→ What this task involves: Repeat the lines below word for word, starting with the line containing "The image size is (1342, 605)." and ending with the line containing "Select 拔苗助长 bamiao-zhuzhang", both included.
•••
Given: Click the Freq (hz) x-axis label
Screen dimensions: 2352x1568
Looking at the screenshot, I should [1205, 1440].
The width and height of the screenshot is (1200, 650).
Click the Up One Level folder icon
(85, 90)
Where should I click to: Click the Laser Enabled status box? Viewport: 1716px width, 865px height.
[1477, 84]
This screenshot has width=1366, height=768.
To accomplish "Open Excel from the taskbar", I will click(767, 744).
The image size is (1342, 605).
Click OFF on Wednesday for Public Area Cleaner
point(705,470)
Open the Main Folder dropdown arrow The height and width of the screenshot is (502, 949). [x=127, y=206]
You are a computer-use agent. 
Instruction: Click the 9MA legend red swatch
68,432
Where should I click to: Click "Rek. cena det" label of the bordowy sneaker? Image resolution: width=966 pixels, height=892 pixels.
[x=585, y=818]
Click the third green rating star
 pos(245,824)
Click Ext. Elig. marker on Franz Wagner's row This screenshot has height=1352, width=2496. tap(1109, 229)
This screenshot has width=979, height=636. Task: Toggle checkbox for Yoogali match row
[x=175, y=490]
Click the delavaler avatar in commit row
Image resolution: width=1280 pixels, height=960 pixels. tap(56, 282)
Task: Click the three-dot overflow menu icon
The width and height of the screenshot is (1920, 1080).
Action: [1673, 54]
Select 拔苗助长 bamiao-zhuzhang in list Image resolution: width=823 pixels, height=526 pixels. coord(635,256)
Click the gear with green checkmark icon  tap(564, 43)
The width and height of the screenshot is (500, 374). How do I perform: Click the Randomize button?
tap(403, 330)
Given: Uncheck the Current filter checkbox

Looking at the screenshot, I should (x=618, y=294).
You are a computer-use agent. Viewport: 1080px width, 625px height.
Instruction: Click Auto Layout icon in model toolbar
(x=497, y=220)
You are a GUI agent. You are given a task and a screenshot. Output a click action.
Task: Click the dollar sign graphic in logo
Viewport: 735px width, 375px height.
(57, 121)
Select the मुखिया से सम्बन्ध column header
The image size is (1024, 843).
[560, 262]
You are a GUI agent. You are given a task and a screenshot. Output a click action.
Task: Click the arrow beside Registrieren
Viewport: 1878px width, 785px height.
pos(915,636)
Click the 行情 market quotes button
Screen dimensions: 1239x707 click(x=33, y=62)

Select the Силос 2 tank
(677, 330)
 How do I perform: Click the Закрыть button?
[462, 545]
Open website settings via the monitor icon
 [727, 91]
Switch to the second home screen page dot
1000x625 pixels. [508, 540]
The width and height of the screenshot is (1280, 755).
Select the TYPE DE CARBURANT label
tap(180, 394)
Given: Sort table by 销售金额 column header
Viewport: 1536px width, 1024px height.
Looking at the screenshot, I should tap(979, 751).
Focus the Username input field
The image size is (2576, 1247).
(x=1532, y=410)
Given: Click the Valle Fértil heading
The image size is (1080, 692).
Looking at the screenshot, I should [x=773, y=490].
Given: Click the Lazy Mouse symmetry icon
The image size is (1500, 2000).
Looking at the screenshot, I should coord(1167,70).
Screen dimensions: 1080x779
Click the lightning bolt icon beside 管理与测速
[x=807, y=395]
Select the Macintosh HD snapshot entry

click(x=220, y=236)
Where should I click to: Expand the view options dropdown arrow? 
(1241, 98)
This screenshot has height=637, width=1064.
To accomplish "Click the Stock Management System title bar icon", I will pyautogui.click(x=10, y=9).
•••
→ Completed exercise:
The image size is (1342, 605).
Click OFF on Wednesday for Public Area Cleaner
point(705,470)
Open the Main Folder dropdown arrow The height and width of the screenshot is (502, 949). [x=127, y=206]
You are a computer-use agent. 
Instruction: Click the 9MA legend red swatch
68,432
Where should I click to: Click "Rek. cena det" label of the bordowy sneaker? Image resolution: width=966 pixels, height=892 pixels.
[x=585, y=818]
Click the third green rating star
 pos(245,824)
Click Ext. Elig. marker on Franz Wagner's row This screenshot has height=1352, width=2496. tap(1109, 229)
This screenshot has width=979, height=636. Task: Toggle checkbox for Yoogali match row
[x=175, y=490]
Click the delavaler avatar in commit row
Image resolution: width=1280 pixels, height=960 pixels. tap(56, 282)
Task: Click the three-dot overflow menu icon
The width and height of the screenshot is (1920, 1080).
Action: [1673, 54]
Select 拔苗助长 bamiao-zhuzhang in list Image resolution: width=823 pixels, height=526 pixels. coord(635,256)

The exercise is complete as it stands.